For 1970 the 428 was replaced by Pontiac’s all new 455 cubic-inch V8 and the 370 gross-horsepower High Output version of the 455, called the 455 HO, was the 1970 Grand Prix SJ’s standard engine. The good news was the 1969 and 1970 Grand Prix J model could be equipped with any of the the 1969-1970 SJ’s engines for extra cost of course. The 1969-1970 SJ could be equipped with either a 4-speed manual or a 3-speed automatic transmission. Same was true with the 1969-1970 J except a 3-speed manual transmission was also available with the Model J. Unfortunately there were very few buyers that ordered these two manual transmissions, a vast majority of buyers instead opted for the automatic transmission.
Additionally the 1969-1970 Grand Prix was heavy enough to have the ride quality of a larger luxury car which luxury car buyers wanted. However it also had the steering, braking, and handling closer to that of a performance car than a luxury car and on par with some of the best performance cars of this era when equipped with the optional handling package.
There was a very special low production 1970 Grand Prix SSJ which was a joint venture between Hurst Performance, INC and Pontiac. Though the SSJ had the look of a serious muscle car no extra horsepower or performance was offered under the hood that was not available with the same year Grand Prix, however the SSJ added extra performance related options and had two wild exterior paint schemes to choose from. The Hurst SSJ package was also available on the 1971 and 1972 Grand Prix which had more formal exterior styling than the 1969-1970 Grand Prix.

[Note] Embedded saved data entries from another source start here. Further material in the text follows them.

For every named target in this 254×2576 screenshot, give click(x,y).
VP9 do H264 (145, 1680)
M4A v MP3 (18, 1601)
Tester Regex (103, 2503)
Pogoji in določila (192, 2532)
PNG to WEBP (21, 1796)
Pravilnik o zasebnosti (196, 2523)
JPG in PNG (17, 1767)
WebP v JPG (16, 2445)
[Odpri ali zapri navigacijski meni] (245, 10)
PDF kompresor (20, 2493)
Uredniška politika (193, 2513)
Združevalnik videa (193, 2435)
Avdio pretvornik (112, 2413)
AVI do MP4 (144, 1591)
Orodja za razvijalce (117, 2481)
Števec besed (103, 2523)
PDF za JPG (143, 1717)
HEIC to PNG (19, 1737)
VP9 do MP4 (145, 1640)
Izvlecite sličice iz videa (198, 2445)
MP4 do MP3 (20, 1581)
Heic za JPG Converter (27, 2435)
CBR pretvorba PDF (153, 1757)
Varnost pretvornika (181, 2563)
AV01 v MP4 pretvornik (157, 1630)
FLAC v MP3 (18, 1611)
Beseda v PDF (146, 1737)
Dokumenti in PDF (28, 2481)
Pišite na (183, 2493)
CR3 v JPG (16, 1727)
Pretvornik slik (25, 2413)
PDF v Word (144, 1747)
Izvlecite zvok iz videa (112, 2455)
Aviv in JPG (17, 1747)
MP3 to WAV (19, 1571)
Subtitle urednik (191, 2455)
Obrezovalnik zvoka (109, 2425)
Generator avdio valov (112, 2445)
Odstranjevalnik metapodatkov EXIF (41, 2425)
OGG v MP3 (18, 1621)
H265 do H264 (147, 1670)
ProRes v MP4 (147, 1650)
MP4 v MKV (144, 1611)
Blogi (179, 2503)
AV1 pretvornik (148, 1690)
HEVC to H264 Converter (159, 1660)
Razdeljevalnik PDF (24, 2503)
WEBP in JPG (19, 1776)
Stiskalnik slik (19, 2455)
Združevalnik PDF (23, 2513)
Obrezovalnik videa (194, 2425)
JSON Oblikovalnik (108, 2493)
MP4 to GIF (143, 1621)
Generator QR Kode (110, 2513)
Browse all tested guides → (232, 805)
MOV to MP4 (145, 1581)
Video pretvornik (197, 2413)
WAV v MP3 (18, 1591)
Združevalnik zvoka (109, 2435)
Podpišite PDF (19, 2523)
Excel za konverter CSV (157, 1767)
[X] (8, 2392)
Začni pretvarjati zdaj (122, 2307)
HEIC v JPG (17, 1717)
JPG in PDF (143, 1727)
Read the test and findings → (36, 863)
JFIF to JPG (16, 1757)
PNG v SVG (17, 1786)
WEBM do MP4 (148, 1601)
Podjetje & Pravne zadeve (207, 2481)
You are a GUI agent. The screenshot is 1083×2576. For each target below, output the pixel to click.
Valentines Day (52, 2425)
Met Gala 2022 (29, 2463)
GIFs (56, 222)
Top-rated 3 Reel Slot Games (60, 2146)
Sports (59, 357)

Even though the 1969-1970 Grand Prix had a luxury car base price of just under $4,000, it was easy with selecting a decent amount of options to approach the $5,000 mark. This kept the Grand Prix out of reach for most younger buyers however the Grand Prix was still extremely popular with many buyers who liked its perfect blend of performance and luxury. 1969 Grand Prix production was an amazing 112,486 units which was almost 4 times the total production of the 1968 Grand Prix. The really amazing aspect of the 1969-1970 Grand Prix is that it’s almost forgotten on today’s collector car market which makes it much better bargain than other cars of its era with similar performance. The 1969-1970 Grand Prix was both a true muscle car and true luxury car.